Sunday, May 26, 2024

Memorial Day Weekend

Dear Aaron,

It's Memorial Day weekend, which means I don't work tomorrow.

Or at least I don't go to work tomorrow. I'm hoping to finally get some yard work done I've been putting off for about two months. Ya know, I do a pretty good job growing weeds, and grass inside the flower beds... Oh well.

There's also a ceremony at the cemetery tomorrow morning. I used to go before you were born but I don't think I've made it for the past 14 years. We've got a lot of veterans in the family, although none are buried here. When we lived in San Diego, the scouts placed flags at the gravesites in the military cemetery. A touching sight as silently dozens of youth moved through the area and flags almost seemed to materialize out of nowhere in the morning sun. 

Yesterday we spent all day delivering flowers to various cemeteries in Salt Lake county and then north to Logan where much of Daddy's family is, and where you'll go when either Daddy or I come to join you. 

But for now, you're here, close by, where I come see you every day. 

We put flowers at your site, yellow for joy, red for your favorite color, and white for innocence and purity. And of course pansies.
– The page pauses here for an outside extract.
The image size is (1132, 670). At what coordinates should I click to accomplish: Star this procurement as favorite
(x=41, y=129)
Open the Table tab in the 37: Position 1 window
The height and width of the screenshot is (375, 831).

And lots and lots of butterflies... 

When we went by, your pinwheels were spinning in the wind. Were you there? Were you with us? 

And then at home, a hummingbird was at the feeder. It kept zipping in and out. It shows up each evening, right about the same time we used to do all your meds and treatments.

Are you trying to tell me "hi?" 

This morning I found myself waiting for Michael to come down before I got in the shower so he could listen for....   I don't know what. I was thinking I needed him to listen for you, but you're not here. It still sometimes catches me off guard. And at night, the silence still rings in my ears. Never before have I considered the sound that the absence of sound makes, but it echos... 

My child, how precious you are, what a teacher. I am a much better person that I was before you came. It still hurts; I suspect it always will. 

I know this weekend is to remember our veterans, and they are worth remembering. But you were also a warrior who battled to help others live. I wasn't your only student; so were the doctors and therapists and other staff, friends, family, neighbors near and far. Your influence goes on. 


“Even the smallest person can change the course of the future.”